- Pikalevo Location within Vladimir Oblast Pikalevo Location within Russia
- Coordinates: 56°35′N 38°30′E﻿ / ﻿56.583°N 38.500°E
- Country: Russia
- Region: Vladimir Oblast
- District: Alexandrovsky District
- Time zone: UTC+3:00

= Pikalevo, Vladimir Oblast =

Pikalevo (Пикалёво) is a rural locality (a village) in Krasnoplamenskoye Rural Settlement, Alexandrovsky District, Vladimir Oblast, Russia. The population was 2 as of 2010. It is a very small settlement consisting of a single street.

==History==
In the late 19th and early 20th centuries, the village was part of the Vishnyakovskaya Volost of the Pereslavl District, and since 1926, part of the Tiribrovskaya Volost of the Aleksandrovsky District. In 1859, the village had 6 households, in 1905 – 8 households, and in 1926 – 12 households.

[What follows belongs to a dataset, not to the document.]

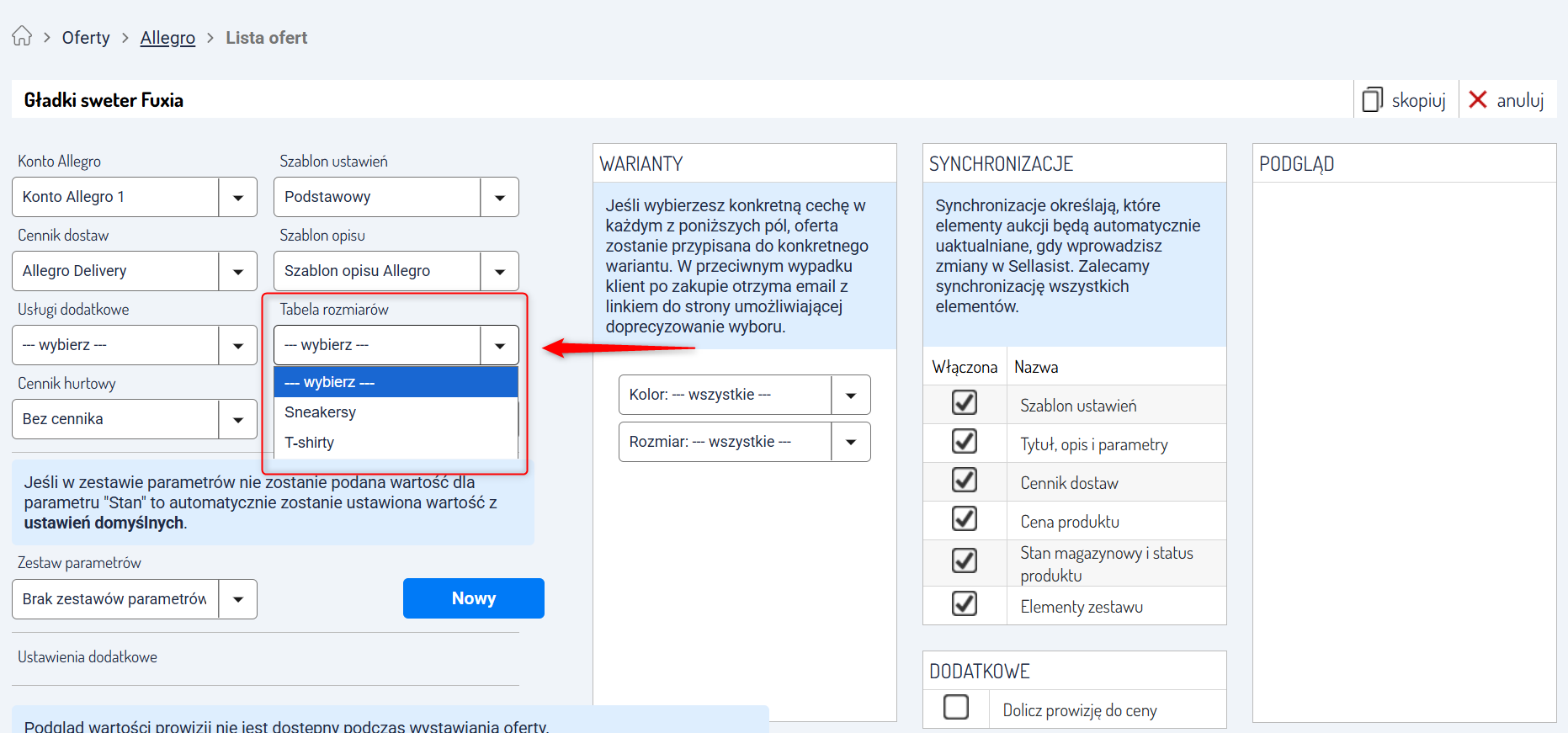The width and height of the screenshot is (1568, 733).
Task: Disable the Cena produktu synchronization checkbox
Action: pyautogui.click(x=964, y=519)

Since 1929, the village was part of the Dudenevsky Village Council of the Aleksandrovsky District, since 1941 – part of the Struninsky District, since 1965 – part of the Aleksandrovsky District, since 1971 – part of the Obashevsky Village Council, and since 2005 – part of the Krasnoplamenskoye Rural Settlement.

== Geography ==
Pikalevo is located 48 km northwest of Alexandrov (the district's administrative centre) by road. Izmaylovo is the nearest rural locality.